*** DATA SUPPLIED

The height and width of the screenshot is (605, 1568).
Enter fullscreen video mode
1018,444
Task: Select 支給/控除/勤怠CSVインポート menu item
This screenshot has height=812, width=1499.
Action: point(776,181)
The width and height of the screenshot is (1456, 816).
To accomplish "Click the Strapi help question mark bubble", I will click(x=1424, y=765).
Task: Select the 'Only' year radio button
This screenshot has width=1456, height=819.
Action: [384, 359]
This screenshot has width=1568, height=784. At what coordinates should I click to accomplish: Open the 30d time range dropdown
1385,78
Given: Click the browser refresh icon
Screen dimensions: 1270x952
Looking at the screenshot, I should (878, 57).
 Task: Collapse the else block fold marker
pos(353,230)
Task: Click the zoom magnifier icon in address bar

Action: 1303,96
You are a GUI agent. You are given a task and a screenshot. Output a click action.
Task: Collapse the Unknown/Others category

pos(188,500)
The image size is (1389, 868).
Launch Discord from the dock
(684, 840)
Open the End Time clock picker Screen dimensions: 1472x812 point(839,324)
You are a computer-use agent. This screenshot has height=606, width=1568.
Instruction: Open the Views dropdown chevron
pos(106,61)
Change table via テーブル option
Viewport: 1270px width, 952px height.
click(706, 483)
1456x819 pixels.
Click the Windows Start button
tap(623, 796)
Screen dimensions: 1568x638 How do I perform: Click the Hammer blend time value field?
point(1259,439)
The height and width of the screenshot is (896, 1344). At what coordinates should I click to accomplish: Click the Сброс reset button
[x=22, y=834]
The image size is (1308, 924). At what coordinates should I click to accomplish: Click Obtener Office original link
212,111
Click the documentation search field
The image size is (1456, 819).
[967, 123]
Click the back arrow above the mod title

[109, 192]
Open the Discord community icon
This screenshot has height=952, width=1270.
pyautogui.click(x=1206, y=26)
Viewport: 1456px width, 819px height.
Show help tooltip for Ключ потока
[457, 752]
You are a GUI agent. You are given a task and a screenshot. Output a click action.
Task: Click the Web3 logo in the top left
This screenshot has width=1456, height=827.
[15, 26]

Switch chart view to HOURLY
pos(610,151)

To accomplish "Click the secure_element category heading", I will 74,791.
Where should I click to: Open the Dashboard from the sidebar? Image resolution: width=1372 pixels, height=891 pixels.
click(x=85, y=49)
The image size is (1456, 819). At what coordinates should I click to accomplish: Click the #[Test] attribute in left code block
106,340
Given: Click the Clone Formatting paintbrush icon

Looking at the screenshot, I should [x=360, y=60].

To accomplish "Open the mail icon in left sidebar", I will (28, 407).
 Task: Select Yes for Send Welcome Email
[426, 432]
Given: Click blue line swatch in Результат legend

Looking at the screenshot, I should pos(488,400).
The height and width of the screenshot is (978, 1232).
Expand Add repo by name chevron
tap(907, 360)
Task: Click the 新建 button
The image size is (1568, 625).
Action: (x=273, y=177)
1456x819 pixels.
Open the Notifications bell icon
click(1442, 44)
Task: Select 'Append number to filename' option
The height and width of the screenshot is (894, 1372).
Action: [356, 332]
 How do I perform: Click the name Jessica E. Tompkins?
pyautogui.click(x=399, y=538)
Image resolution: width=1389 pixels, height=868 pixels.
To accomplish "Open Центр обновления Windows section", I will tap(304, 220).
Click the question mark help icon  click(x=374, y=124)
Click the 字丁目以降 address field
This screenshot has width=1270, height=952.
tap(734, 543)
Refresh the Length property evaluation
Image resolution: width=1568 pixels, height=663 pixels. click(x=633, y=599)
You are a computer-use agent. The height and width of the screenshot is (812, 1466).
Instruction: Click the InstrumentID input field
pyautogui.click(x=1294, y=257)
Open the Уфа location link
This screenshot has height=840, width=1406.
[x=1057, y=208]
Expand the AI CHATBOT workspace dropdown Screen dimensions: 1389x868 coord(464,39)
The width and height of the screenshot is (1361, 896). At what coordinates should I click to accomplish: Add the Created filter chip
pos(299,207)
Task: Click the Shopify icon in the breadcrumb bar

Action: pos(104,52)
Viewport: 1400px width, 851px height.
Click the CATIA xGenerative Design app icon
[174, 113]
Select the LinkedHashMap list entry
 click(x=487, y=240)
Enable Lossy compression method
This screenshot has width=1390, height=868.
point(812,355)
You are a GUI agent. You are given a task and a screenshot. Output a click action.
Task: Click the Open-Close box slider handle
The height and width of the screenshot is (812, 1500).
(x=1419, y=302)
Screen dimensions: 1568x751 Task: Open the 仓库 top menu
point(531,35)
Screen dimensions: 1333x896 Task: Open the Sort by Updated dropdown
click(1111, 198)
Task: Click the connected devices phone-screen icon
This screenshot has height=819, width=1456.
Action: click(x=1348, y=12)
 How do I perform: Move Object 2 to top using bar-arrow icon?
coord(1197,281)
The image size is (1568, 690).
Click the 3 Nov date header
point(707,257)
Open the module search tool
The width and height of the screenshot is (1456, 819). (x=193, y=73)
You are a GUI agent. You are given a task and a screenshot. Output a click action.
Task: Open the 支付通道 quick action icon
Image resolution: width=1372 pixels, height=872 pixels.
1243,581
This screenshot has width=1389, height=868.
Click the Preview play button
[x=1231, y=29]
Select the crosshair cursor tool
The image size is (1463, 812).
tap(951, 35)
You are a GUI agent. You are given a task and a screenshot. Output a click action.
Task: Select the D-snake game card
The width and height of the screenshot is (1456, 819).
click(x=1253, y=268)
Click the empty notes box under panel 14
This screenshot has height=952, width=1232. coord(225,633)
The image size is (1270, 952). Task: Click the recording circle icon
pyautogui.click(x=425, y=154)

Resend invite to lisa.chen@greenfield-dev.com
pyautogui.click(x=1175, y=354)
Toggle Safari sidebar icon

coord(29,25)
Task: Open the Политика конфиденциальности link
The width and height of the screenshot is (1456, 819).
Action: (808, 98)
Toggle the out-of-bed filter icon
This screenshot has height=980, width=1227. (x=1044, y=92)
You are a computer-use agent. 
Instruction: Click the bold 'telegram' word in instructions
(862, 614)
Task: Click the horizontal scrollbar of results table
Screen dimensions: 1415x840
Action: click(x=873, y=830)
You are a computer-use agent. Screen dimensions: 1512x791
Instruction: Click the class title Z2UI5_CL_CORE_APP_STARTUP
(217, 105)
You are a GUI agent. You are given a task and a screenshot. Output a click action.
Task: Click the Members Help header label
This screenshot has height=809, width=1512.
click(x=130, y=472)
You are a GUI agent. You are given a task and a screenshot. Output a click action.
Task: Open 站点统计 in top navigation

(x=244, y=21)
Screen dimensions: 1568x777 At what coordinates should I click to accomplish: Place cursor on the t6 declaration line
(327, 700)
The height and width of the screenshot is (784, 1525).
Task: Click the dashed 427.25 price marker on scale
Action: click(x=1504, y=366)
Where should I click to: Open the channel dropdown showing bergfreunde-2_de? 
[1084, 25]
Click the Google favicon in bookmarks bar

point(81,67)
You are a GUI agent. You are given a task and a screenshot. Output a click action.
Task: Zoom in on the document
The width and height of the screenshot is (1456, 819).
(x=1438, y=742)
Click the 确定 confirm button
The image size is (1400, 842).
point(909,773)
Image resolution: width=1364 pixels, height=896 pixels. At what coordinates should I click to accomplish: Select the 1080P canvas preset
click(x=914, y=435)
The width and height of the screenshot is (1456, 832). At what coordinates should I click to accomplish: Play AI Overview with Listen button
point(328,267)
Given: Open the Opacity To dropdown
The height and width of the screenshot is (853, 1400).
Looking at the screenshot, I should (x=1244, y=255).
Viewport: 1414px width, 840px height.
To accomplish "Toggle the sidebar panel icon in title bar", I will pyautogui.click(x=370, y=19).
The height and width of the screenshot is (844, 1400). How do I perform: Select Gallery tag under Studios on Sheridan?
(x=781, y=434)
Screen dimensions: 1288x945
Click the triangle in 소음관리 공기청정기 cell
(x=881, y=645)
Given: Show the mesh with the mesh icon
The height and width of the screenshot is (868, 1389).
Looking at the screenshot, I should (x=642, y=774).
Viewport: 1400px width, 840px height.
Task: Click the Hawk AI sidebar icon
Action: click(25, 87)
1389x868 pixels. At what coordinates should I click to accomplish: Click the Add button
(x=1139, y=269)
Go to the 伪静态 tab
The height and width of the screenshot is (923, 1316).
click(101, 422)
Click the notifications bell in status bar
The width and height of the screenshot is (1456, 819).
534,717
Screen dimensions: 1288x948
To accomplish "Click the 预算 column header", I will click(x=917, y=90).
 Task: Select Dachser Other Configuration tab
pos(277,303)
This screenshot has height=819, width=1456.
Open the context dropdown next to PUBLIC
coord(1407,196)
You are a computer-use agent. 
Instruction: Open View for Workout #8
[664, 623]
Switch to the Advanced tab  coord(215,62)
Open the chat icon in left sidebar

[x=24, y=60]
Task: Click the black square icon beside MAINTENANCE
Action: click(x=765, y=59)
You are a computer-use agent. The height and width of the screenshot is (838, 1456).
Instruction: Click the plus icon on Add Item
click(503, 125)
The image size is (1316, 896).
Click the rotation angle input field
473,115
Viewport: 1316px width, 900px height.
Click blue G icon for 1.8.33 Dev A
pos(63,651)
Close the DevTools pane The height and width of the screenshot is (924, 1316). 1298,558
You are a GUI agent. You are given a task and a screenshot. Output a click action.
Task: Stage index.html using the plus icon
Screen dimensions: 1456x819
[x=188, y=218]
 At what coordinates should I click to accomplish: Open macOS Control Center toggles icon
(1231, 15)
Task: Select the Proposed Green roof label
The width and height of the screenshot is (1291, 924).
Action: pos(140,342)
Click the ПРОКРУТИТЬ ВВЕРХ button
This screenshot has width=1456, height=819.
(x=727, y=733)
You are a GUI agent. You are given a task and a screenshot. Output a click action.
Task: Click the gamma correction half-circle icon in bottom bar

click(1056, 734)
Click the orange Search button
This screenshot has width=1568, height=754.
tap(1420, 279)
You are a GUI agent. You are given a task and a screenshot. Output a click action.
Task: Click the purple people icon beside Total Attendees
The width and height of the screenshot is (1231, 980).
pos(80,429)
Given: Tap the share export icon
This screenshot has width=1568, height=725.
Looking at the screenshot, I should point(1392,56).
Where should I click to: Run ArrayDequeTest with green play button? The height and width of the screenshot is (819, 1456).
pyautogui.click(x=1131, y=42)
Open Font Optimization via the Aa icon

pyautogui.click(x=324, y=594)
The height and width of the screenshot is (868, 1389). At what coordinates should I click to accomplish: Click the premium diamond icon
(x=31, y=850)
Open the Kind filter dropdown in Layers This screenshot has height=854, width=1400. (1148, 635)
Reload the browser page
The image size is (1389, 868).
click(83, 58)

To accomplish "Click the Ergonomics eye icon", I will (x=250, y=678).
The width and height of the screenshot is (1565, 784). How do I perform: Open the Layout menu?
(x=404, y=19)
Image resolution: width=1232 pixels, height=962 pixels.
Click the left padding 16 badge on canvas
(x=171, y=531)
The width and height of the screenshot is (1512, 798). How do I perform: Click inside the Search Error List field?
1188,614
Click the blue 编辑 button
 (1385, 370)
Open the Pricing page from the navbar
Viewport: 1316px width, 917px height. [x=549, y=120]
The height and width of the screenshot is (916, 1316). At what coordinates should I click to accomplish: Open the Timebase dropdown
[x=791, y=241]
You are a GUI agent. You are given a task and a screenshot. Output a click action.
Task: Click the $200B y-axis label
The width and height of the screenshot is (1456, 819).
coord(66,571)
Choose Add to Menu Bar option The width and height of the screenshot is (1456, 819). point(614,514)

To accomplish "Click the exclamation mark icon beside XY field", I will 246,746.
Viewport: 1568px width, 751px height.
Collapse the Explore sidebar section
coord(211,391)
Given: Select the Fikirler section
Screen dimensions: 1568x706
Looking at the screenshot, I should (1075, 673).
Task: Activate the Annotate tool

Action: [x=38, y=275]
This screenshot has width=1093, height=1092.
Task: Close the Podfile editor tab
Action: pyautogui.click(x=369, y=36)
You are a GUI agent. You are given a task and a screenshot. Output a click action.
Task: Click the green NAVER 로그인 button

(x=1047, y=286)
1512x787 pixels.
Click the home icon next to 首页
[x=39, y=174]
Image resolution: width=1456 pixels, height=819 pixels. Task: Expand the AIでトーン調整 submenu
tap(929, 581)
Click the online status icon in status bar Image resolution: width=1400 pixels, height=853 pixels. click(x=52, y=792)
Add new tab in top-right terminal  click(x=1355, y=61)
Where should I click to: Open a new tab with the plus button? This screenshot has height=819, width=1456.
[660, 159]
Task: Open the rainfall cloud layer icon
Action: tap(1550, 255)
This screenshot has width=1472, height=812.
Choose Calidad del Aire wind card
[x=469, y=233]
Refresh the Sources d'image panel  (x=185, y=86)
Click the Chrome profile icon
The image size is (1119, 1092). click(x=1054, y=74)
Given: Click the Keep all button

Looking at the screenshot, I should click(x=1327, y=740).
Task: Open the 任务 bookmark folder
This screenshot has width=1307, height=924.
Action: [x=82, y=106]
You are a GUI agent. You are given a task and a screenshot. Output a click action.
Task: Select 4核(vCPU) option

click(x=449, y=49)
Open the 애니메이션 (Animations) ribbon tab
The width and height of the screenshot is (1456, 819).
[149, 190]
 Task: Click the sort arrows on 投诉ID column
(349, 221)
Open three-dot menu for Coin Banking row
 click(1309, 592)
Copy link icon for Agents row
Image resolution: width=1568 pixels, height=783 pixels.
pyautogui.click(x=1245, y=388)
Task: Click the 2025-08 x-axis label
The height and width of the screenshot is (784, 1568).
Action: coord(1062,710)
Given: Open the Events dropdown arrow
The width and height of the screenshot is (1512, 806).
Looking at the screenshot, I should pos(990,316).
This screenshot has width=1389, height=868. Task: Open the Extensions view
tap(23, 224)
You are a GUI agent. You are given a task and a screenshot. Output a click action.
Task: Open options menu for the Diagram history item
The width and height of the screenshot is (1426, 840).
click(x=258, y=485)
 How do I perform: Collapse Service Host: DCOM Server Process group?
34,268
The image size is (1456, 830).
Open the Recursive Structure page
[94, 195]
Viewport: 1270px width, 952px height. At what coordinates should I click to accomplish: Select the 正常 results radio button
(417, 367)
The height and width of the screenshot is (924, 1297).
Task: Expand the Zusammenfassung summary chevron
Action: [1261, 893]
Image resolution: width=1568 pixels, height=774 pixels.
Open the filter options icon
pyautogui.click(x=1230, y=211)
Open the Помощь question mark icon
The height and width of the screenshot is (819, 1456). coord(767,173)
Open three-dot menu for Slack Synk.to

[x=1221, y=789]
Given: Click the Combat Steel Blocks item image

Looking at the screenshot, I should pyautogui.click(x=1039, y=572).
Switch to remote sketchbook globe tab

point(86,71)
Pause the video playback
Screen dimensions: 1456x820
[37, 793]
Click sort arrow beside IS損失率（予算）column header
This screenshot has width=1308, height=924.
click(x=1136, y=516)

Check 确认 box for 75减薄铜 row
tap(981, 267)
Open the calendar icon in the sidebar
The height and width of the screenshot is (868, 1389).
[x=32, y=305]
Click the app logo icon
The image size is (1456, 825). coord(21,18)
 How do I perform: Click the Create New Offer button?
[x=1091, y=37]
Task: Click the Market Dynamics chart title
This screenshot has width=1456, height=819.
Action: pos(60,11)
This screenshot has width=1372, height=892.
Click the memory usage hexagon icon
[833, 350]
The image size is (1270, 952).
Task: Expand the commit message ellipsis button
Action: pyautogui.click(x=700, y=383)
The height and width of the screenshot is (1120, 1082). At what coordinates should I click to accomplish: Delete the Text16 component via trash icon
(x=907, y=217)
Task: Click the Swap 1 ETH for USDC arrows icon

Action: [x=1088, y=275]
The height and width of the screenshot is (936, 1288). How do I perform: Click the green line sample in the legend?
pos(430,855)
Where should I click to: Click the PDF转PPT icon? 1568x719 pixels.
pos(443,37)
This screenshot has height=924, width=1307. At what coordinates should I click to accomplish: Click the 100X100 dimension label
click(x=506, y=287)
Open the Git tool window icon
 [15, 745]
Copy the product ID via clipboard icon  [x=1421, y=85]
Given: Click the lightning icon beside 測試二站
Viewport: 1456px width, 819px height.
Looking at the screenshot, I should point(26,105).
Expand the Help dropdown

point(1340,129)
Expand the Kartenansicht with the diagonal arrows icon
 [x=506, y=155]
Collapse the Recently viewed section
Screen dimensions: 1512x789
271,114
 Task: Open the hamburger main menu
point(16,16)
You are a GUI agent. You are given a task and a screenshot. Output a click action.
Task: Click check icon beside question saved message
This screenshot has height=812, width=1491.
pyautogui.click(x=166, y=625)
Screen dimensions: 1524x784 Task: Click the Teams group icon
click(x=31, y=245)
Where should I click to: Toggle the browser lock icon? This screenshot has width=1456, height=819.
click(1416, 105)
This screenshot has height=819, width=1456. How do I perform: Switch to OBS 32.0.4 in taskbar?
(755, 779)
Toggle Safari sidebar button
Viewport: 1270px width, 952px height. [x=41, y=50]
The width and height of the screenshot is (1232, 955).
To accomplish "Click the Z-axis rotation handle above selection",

******

• YOUR ASSIGNMENT
Report back every line of the entries in which "axis" occurs.

• SOLUTION TO THIS PROBLEM
Task: Click the $200B y-axis label
Task: Click the 2025-08 x-axis label
To accomplish "Click the Z-axis rotation handle above selection",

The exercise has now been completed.